I was feeling the holiday spirit; which is not easy living where it doesn’t snow, and I wanted to make something to reflect my holiday cheer. Since I wasn’t really in the mood to make Christmas cookies I decided red velvet was a pretty holiday color.  This was my first attempt at red velvet cupcakes and I think they came out pretty good, all things considered.  FYI:  through some quick online research I discovered that cream cheese is not the traditional frosting used on red velvet cake.  It’s actually more like the filling of a hostess cupcake or a twinkie (who knew!).  Anyways, I would much rather have the cream cheese frosting, which is probably why it has become so popular on red velvet.

Red Velvet Cupcake Ingredients:
2 ½  cups flour
½  cup unsweetened cocoa powder
1 teaspoon baking soda
½  teaspoon salt
1 cup butter, room temperature
2 cups sugar
4 eggs
1 cup sour cream
½  cup milk
1 ounce red food coloring
2 teaspoons pure vanilla extract

Instructions: Preheat oven to 350°F. Mix flour, cocoa powder, baking soda and salt in medium bowl and set aside.

Beat butter and sugar in large bowl with electric mixer on medium speed approximately 5 minutes or until light and fluffy.
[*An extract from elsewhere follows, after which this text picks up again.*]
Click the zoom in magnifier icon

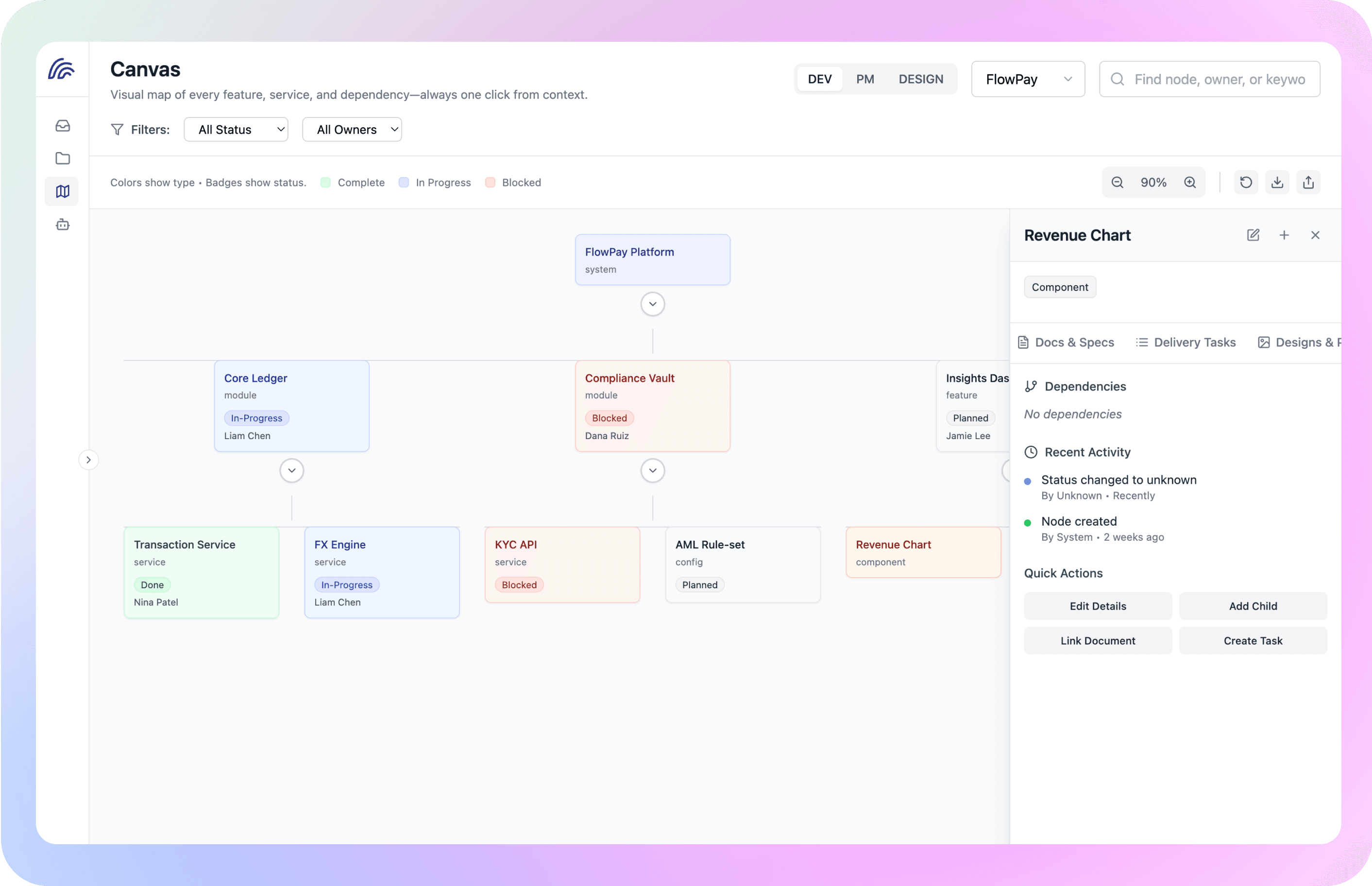point(1190,182)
Beat in eggs, one at a time. Mix in sour cream, milk, food color and vanilla. Gradually beat in flour mixture on low speed until just blended. Do not overbeat. Spoon batter into paper-lined muffin cups, filling each cup ⅔  full.
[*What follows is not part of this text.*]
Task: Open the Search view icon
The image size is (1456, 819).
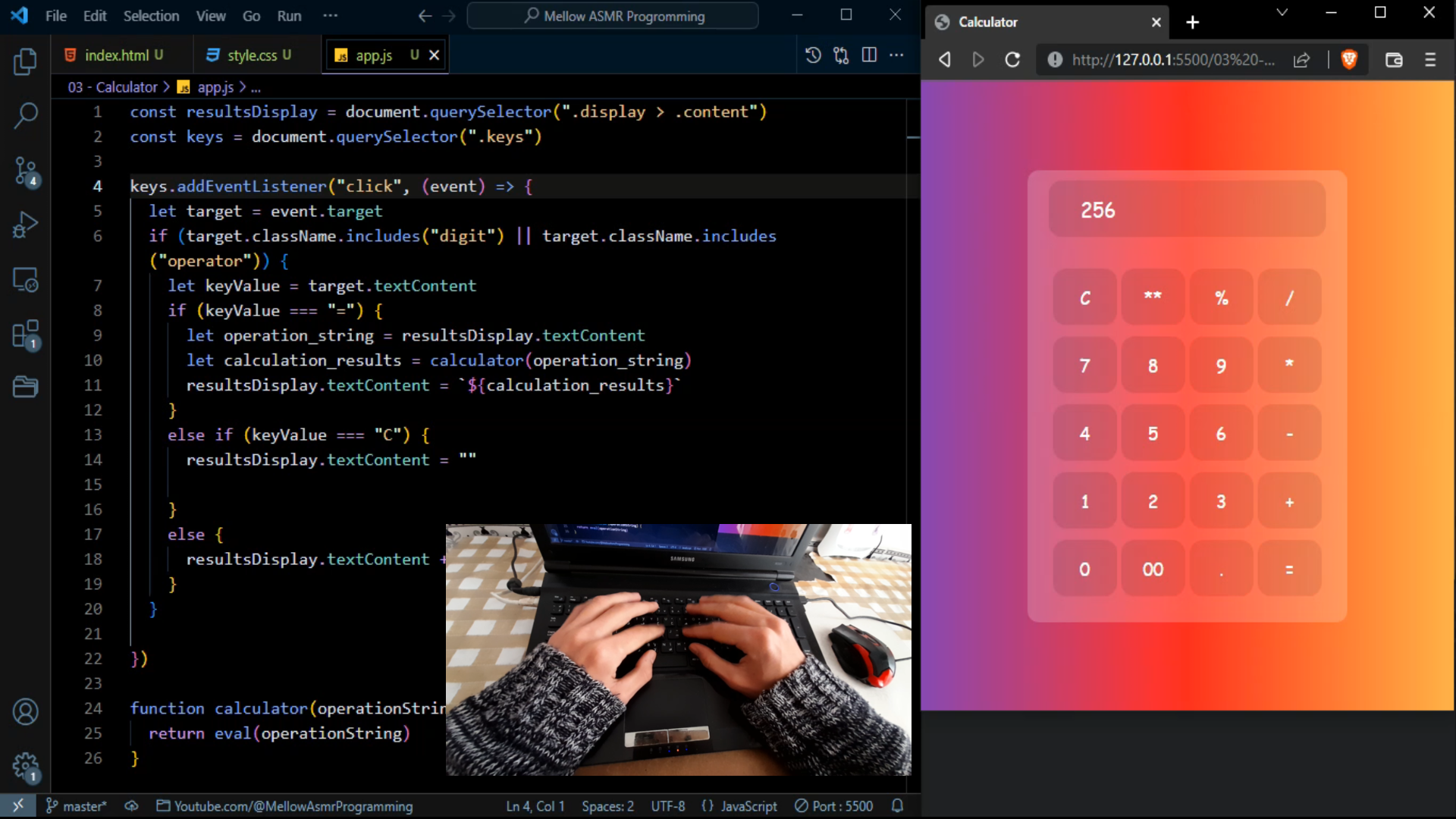Action: [x=25, y=116]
Bake 20 minutes or until toothpick inserted into cupcake comes out clean. Cool in pan for 5 minutes. Remove red velvet cupcakes from pans and cool completely.

Cream Cheese Frosting:

½ cup butter, room temperature
8 ounces cream cheese, room temperature
4 cups confectioners’ sugar
2 teaspoons pure vanilla extract

Beat butter and cream cheese until blended well.  Add in vanilla and mix. Gradually add in powdered sugar until you reach your preferred sweetness.
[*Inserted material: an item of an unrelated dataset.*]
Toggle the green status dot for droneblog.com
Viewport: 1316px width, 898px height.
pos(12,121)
Tips: Adding all 4 cups of confectioners’ sugar will result in an extremely sweet frosting.  Another way I make Cream Cheese frosting; that has been passed down from my grandmother, is extremely easy.  Beat together 1 (8 ounce) package of cream cheese and 1 (7 ounce) jar of Marshmallow cream (Jet-Puffed or Fluff).  I’ve frosted cakes and cupcakes with it, also great to dip fruit.  Try it, you will definitely be surprised!